Former Presidential Candidate Sues St. Michael's Student Journalists for Libel
Remember John D. Haywood, the Democrat who challenged President Barack Obama in the New Hampshire primary?
Neither do we.
Haywood didn't get much press in the run-up to the first-in-the-nation primary — nor did a dozen other also-rans whose names appeared on the ballot. But journalism students of Saint Michael's College took the time to interview and profile each and every B-lister on the New Hampshire primary ballot in the name of the democracy.
Now one of those candidates — Haywood — is suing St. Mike's, and the two student journalists who penned his profile, for libel. In a federal lawsuit filed at U.S. District Court in Burlington, Haywood claims that the article — published online six days before the Jan. 10 primary — contained numerous mis-characterizations about his record and portrayed him as a "bumbling, inept monster."
Haywood blames the article for costing him the race against Obama; Haywood received just 432 votes, the lawsuit notes, losing to the prez by a ratio of 115 to 1.

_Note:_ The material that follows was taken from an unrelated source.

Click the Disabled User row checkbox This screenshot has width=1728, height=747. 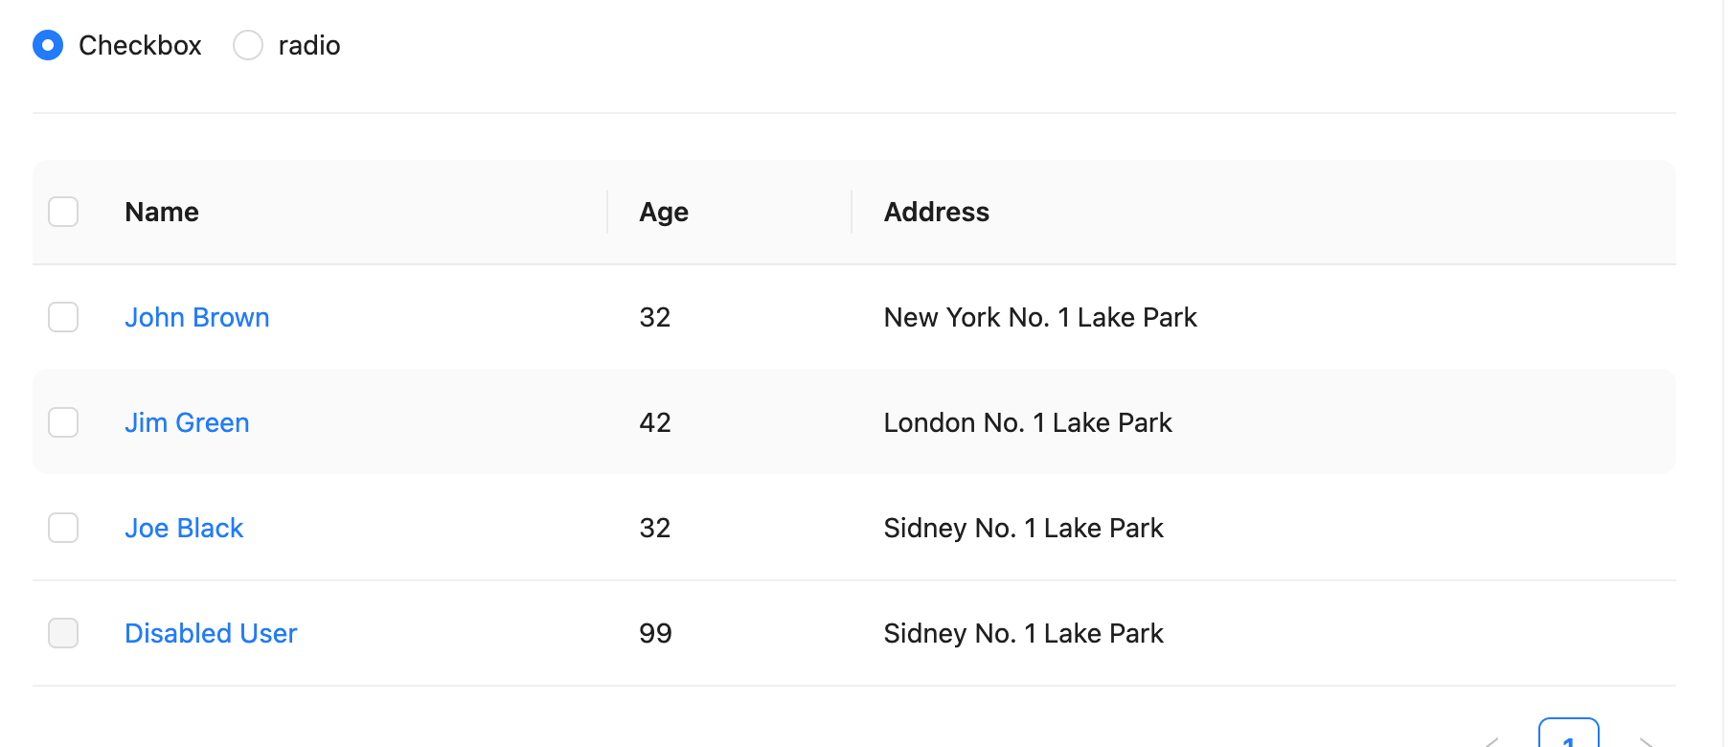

And here's the kicker. Haywood wants the court to award him a metric shit-ton in damages: $1 million to compensate him for "the permanent damage to his reputation" in his home community of Durham, N.C., $50 million in punitive damages, and $120,202 to reimburse what his campaign spent on newspaper advertising. (Because, you know, the college journalism piece totally sunk his White House dreams).
Haywood's justification for that eye-popping sum? "It is ... an amount that will, after taxes, enable Plaintiff to run in 2016 with a cleared name and and [sic] the ability to do the advertising that can perhaps overcome his low 2012 vote count."
Students in professor David Mindich's Media and American Politics class have been profiling lesser-known presidential candidates in every election since 2004. The goal is to "give a voice to all candidates," including those "who have received limited media coverage." This year, students profiled nine Democrats and 18 Republicans competing with their better-known rivals in the presidential primaries, including such characters as "Vermin Supreme" and "Craig Tax Freeze Freis" (who apparently legally changed his name to add the "Tax Freeze" part.) All are published on this website.
In his 16 years at St. Mike's, Mindich, who chairs the Media Studies, Journalism and Digital Arts Department, says no one has ever sued student journalists for libel. He calls the lawsuit "completely without merit" but said he could not comment further on it.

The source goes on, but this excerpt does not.